Dagster Integration:
Using Databricks with Dagster
About this Integration
The dagster-databricks
integration library provides the PipesDatabricksClient
resource, enabling you to launch Databricks jobs directly from Dagster assets and ops. This integration allows you to pass parameters to Databricks code while Dagster receives real-time events, such as logs, asset checks, and asset materializations, from the initiated jobs. With minimal code changes required on the job side, this integration is both efficient and easy to implement.
Installation
pip install dagster-databricks
Example
Dagster Code
import os
import sys
from dagster_databricks import PipesDatabricksClient
from dagster import AssetExecutionContext, Definitions, EnvVar, asset
from databricks.sdk import WorkspaceClient
from databricks.sdk.service import jobs
@asset
def databricks_asset(
context: AssetExecutionContext, pipes_databricks: PipesDatabricksClient
):
task = jobs.SubmitTask.from_dict(
{
# The cluster settings below are somewhat arbitrary. Dagster Pipes is
# not dependent on a specific spark version, node type, or number of
# workers.
"new_cluster": {
"spark_version": "12.2.x-scala2.12",
"node_type_id": "i3.xlarge",
"num_workers": 0,
"cluster_log_conf": {
"dbfs": {"destination": "dbfs:/cluster-logs-dir-noexist"},
},
},
"libraries": [
# Include the latest published version of dagster-pipes on PyPI
# in the task environment
{"pypi": {"package": "dagster-pipes"}},
],
"task_key": "some-key",
"spark_python_task": {
"python_file": "dbfs:/my_python_script.py", # location of target code file
"source": jobs.Source.WORKSPACE,
},
}
)
print("This will be forwarded back to Dagster stdout")
print("This will be forwarded back to Dagster stderr", file=sys.stderr)
extras = {"some_parameter": 100}
return pipes_databricks.run(
task=task,
context=context,
extras=extras,
).get_materialize_result()
pipes_databricks_resource = PipesDatabricksClient(
client=WorkspaceClient(
host=os.environ["DATABRICKS_HOST"],
token=os.environ["DATABRICKS_TOKEN"],
)
)
defs = Definitions(
assets=[databricks_asset], resources={"pipes_databricks": pipes_databricks_resource}
)
Databricks Code
from dagster_pipes import (
PipesDbfsContextLoader,
PipesDbfsMessageWriter,
open_dagster_pipes,
)
# Sets up communication channels and downloads the context data sent from Dagster.
# Note that while other `context_loader` and `message_writer` settings are
# possible, it is recommended to use `PipesDbfsContextLoader` and
# `PipesDbfsMessageWriter` for Databricks.
with open_dagster_pipes(
context_loader=PipesDbfsContextLoader(),
message_writer=PipesDbfsMessageWriter(),
) as pipes:
# Access the `extras` dict passed when launching the job from Dagster.
some_parameter_value = pipes.get_extra("some_parameter")
# Stream log message back to Dagster
pipes.log.info(f"Using some_parameter value: {some_parameter_value}")
# ... your code that computes and persists the asset
# Stream asset materialization metadata and data version back to Dagster.
# This should be called after you've computed and stored the asset value.
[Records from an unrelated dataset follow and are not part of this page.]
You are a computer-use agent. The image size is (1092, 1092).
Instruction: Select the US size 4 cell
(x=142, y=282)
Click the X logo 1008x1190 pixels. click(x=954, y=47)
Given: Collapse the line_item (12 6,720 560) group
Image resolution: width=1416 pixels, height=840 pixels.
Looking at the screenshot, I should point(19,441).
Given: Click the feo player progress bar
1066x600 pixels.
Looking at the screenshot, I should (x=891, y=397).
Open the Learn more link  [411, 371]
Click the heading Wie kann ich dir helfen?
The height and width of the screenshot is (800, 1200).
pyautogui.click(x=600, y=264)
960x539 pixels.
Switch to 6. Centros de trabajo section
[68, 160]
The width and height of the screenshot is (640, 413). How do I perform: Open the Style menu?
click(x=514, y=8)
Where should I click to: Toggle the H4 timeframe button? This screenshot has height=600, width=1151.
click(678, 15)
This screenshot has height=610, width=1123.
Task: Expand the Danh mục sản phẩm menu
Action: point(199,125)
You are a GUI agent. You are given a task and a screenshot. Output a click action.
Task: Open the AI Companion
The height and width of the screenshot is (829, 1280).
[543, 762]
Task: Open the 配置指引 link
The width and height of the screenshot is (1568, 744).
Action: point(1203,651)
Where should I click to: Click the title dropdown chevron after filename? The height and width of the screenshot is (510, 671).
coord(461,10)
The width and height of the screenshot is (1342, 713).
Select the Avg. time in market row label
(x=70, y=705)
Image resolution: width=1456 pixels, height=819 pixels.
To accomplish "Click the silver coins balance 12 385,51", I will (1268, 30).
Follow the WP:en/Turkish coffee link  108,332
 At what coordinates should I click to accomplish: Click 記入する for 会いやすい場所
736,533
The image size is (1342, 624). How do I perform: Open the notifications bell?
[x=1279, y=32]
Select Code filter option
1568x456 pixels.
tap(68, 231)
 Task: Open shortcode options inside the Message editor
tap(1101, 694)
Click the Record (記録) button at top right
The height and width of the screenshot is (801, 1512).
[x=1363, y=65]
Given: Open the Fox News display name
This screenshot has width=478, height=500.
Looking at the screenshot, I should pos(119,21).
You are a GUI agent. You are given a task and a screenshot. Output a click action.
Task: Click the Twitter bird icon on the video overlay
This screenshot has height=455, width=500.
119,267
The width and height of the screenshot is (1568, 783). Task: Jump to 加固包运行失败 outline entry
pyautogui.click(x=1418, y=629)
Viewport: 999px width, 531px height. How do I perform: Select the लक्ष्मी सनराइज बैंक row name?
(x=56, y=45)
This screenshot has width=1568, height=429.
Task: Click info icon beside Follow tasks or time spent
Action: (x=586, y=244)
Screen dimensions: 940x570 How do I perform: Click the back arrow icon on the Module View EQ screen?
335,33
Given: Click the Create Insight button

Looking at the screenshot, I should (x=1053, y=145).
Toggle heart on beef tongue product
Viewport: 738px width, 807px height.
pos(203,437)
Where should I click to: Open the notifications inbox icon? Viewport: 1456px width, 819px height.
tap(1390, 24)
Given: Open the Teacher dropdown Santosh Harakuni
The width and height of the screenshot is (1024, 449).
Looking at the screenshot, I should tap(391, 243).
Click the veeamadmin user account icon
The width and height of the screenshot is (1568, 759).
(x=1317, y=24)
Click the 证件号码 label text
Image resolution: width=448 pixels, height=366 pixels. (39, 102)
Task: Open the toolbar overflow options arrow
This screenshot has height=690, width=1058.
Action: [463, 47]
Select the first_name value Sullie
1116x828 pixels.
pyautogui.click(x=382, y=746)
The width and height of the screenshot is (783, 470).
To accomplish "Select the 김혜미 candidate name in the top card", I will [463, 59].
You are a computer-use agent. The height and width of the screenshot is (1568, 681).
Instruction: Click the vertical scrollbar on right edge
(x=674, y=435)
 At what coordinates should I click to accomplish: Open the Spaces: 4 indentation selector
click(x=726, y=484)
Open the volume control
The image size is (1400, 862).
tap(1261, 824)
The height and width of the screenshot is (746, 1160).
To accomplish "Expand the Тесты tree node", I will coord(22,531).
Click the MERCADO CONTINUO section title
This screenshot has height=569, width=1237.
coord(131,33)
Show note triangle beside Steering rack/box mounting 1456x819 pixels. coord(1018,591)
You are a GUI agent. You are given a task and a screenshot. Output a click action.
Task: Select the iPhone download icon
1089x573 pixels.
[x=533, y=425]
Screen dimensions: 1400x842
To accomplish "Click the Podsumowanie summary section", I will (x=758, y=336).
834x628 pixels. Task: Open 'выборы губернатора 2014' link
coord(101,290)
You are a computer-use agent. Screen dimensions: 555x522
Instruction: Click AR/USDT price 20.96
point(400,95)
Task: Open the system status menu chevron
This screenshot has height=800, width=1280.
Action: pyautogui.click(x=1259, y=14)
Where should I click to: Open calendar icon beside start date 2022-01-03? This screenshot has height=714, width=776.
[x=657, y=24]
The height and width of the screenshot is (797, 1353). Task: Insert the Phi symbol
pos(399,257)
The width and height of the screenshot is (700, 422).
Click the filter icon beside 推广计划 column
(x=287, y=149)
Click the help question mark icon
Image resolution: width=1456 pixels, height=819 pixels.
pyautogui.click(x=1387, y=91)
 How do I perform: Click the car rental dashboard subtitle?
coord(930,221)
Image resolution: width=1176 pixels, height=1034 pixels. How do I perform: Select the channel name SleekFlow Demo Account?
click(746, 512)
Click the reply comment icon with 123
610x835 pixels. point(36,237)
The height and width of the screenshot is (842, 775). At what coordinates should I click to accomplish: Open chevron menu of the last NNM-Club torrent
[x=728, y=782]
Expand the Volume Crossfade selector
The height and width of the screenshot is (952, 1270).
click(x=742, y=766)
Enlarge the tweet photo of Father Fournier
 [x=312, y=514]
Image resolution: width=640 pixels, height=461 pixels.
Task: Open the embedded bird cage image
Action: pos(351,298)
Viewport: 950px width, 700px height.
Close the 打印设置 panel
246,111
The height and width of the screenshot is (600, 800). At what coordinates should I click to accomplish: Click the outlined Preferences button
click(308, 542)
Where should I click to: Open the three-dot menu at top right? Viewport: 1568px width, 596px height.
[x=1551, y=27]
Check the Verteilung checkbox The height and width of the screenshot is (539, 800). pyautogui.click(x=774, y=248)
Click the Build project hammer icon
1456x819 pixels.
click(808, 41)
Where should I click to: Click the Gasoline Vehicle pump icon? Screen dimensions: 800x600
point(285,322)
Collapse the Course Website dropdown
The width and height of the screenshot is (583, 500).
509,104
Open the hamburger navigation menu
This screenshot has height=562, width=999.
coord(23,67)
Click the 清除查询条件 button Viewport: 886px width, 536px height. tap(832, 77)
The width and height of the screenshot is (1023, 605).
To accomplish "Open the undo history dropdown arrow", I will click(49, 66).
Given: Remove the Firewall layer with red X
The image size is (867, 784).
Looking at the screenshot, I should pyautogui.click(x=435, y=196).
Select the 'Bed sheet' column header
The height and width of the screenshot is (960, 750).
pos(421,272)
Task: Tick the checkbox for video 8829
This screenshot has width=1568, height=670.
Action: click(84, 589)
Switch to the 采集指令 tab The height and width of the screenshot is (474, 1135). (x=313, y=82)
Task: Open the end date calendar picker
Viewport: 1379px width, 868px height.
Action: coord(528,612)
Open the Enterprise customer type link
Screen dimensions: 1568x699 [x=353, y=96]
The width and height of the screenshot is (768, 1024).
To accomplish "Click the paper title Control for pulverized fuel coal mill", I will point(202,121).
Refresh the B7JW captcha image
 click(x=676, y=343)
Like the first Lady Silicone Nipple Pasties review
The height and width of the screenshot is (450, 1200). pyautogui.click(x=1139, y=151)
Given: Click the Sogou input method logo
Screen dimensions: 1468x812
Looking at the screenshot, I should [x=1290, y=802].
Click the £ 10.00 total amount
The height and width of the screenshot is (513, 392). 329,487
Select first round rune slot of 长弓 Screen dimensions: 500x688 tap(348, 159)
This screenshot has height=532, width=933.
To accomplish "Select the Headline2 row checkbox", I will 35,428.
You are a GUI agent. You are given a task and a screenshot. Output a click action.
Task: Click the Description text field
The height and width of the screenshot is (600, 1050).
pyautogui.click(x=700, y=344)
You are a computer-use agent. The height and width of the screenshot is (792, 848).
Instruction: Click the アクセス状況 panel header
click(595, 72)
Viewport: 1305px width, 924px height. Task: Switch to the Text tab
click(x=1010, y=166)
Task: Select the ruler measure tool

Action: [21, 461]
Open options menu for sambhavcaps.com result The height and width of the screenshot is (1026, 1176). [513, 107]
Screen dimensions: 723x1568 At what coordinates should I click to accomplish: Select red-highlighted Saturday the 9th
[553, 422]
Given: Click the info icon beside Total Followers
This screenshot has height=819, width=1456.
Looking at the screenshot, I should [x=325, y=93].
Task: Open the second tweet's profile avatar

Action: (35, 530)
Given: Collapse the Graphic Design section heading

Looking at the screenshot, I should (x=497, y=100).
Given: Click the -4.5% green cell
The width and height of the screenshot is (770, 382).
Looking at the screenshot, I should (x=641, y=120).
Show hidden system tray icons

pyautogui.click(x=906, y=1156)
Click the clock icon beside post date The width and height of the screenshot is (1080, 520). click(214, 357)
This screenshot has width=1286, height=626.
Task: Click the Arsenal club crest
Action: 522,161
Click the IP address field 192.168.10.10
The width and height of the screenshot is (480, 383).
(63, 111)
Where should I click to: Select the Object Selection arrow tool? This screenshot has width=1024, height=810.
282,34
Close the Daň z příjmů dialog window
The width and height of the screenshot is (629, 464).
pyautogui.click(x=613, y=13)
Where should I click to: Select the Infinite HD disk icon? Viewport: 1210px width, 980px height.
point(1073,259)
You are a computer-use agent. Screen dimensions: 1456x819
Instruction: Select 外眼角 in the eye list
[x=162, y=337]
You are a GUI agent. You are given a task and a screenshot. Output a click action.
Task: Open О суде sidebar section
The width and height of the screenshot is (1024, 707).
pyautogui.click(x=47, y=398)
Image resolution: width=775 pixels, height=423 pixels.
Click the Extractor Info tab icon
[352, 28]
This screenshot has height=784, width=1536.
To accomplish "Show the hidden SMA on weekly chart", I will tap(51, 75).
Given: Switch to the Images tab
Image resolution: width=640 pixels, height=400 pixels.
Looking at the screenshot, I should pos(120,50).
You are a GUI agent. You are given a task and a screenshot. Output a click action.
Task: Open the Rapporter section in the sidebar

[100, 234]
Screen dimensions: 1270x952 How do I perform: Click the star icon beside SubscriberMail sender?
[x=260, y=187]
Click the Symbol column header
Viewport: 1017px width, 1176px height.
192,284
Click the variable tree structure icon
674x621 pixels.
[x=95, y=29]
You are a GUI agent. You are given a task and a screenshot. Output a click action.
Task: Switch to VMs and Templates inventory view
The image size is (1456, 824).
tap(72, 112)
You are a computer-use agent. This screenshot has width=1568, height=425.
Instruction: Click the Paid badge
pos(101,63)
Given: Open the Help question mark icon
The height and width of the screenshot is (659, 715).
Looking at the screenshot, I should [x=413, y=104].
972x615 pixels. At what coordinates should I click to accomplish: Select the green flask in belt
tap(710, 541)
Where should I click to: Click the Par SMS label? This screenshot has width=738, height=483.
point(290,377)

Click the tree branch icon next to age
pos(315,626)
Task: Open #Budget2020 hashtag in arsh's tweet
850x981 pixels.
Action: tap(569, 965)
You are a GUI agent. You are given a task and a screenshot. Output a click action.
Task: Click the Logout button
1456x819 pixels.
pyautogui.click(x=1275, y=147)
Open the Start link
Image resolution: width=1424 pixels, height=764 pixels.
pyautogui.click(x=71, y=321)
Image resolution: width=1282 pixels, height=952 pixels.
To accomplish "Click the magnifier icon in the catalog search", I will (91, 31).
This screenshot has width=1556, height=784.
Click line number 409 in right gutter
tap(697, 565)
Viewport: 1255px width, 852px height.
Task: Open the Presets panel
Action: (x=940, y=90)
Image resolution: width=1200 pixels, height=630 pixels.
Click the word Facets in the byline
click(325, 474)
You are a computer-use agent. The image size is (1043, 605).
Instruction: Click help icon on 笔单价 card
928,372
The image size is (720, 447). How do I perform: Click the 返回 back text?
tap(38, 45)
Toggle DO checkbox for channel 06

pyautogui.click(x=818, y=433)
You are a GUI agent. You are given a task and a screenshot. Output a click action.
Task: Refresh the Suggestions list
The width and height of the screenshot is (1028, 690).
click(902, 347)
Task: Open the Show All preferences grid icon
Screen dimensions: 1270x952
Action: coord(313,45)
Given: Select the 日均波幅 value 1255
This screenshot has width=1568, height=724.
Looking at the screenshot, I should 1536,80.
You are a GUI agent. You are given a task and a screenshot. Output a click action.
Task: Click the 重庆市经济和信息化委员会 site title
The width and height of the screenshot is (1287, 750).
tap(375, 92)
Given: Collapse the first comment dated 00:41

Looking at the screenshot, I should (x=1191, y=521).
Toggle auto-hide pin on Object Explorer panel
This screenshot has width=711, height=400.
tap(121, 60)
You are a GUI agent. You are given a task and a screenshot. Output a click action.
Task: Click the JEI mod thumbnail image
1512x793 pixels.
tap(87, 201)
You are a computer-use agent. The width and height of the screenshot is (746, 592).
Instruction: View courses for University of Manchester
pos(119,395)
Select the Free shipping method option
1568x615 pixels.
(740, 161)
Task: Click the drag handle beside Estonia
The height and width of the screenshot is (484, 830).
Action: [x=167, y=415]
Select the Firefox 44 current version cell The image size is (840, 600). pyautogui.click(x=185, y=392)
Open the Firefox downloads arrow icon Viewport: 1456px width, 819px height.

We
# omit the asset key here because there is only one asset in scope, but for
# multi-assets you can pass an `asset_key` parameter.
pipes.report_asset_materialization(
metadata={
"some_metric": {"raw_value": some_parameter_value + 1, "type": "int"}
},
data_version="alpha",
)
About Databricks
Databricks is a unified data analytics platform that simplifies and accelerates the process of building big data and AI solutions. It integrates seamlessly with Apache Spark and offers support for various data sources and formats. Databricks provides robust tools to create, run, and manage data pipelines, making it easier to handle complex data engineering tasks. Its collaborative and scalable environment is ideal for data engineers, scientists, and analysts who need to process and analyze large datasets efficiently.